> _YOUR OBJECTIVE_
Copy the records below word for word, starting with the line that contains "Tap the Windows 7 ellipse coord(633,233)" and going on through the line that contains "Click the Server only label coord(500,91)", with both of those lines included.

> _RAW DATA_
>>
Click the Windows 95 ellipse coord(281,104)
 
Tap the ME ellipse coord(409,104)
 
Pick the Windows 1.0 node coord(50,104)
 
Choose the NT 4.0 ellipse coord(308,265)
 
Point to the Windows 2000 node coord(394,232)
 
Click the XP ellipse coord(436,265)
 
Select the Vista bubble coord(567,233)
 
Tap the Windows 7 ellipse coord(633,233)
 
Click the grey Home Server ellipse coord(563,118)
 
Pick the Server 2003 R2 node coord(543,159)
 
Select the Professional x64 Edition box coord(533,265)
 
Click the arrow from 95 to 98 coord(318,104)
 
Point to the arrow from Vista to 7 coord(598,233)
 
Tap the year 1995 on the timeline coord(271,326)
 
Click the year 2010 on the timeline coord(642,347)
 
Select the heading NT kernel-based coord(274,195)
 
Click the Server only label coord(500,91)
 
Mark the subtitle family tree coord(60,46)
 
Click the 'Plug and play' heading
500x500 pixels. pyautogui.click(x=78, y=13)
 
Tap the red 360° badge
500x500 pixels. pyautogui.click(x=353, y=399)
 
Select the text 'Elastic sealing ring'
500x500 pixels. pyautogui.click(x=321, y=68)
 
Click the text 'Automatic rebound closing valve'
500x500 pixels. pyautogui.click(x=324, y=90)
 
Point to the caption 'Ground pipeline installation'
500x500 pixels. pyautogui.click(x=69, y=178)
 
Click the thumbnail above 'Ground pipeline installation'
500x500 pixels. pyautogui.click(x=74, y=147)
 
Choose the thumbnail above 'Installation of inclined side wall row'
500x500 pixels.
<<
> _WORKED ANSWER_
Tap the Windows 7 ellipse coord(633,233)
 
Click the grey Home Server ellipse coord(563,118)
 
Pick the Server 2003 R2 node coord(543,159)
 
Select the Professional x64 Edition box coord(533,265)
 
Click the arrow from 95 to 98 coord(318,104)
 
Point to the arrow from Vista to 7 coord(598,233)
 
Tap the year 1995 on the timeline coord(271,326)
 
Click the year 2010 on the timeline coord(642,347)
 
Select the heading NT kernel-based coord(274,195)
 
Click the Server only label coord(500,91)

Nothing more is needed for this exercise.